At first, he said, his wife was apprehensive about the purchase, and they even withdrew an initial bid on the home. The day after, the price dropped, "and we paid about $70,000 less than the assessment value, he said, adding he was glad his wife had cold feet.
Besides the price, it was the low interest rate that sealed the deal for the first-time home buyers.
"Our interest rate is just a hair over 3 percent," Flemma said.
Squirreling away enough money for a downpayment is a major barrier for renters looking to buy their first home. According to a Gallup Poll conducted in April, 45 percent of renters said they can't afford to buy a home because of a lack of money for the downpayment. And it's not just the financial reasons that can keep first-time homebuyers out of the market. With one in nine renters reporting they move a lot for their jobs, a lack of permanent plans can push people out of the market.
Emily Fields, a 25-year-old teacher at Stamford's Toquam Magnet Elementary School who moved to Stamford a little more than a year ago from her family's home in Newtown, falls into that camp. At this stage in her life, when she's weighing the idea of heading back to graduate school for her sixth-year degree, she isn't ready to make such a permanent decision, she said.
"I don't know where I want to be in like five years or so," Fields said. "It's like, I'm not dating someone who I feel like is the love of my life, so owning is a big commitment right now."
It's not just the uncertainty of her future that keeps her renting; it's also the responsibility.
"There's the idea of the down payment, but also the maintenance if something goes wrong," Fields said. "You have to mow the lawn and all the responsibility that comes with it.

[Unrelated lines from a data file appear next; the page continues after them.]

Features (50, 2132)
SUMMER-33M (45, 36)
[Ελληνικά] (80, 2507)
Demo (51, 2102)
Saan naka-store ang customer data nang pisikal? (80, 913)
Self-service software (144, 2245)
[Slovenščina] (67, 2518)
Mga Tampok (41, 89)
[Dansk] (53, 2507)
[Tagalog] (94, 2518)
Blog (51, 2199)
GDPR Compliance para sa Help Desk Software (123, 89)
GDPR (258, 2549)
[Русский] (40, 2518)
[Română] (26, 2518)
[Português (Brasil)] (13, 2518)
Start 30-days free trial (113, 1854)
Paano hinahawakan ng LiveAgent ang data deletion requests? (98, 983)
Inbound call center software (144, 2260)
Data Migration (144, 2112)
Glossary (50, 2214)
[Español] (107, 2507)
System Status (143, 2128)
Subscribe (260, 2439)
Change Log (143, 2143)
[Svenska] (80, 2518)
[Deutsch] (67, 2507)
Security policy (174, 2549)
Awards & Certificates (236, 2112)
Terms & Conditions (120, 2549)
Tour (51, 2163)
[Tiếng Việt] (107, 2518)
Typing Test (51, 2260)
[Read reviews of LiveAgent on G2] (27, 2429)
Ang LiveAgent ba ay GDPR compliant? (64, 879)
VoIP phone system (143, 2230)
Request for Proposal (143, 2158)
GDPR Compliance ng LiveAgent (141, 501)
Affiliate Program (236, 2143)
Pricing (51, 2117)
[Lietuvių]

I feel like it's more that than even the money. I don't want to take care of all that."
She's not alone. Ten percent of renters said renting is more convenient than owning, thanks to easier maintenance, in the recent Gallup Poll.
Machowski would agree that you take on a lot of new responsibility with homeownership. Already, she said, they've had to clear off lots of trees from her Oak Hill Road property, and she expects other projects will arise down the road. "But we are ready for the commitment."
So were Flemma and his wife, self-described "late bloomers." Flemma is 41, his wife, 37.
"I guess we just decided to settle down later in life," he said. But, he added, buying when they did was a "classic example of taking advantage of this market."
He added there's also another reason for getting a bigger space. "We are expecting our first child in January," he said.
In a speech in Arizona earlier this week, President Barack Obama said he wants to re-emphasize the importance of owning a home as part of the American dream, calling homeownership one of the "cornerstones of what it means to be middle class in America."
"A home is supposed to be our ultimate evidence that in America, hard work pays off and responsibility is rewarded," Obama said in his speech as he invited listeners to think back to his grandfather's generation.
"To him, and to generations of Americans before and since, a home was more than just a house," the president said. "A home was a source of pride and security. It was a place to raise children, put down roots, and build up savings for college, or a business, or retirement."
Staff writer Anne M. Amato contributed to this report.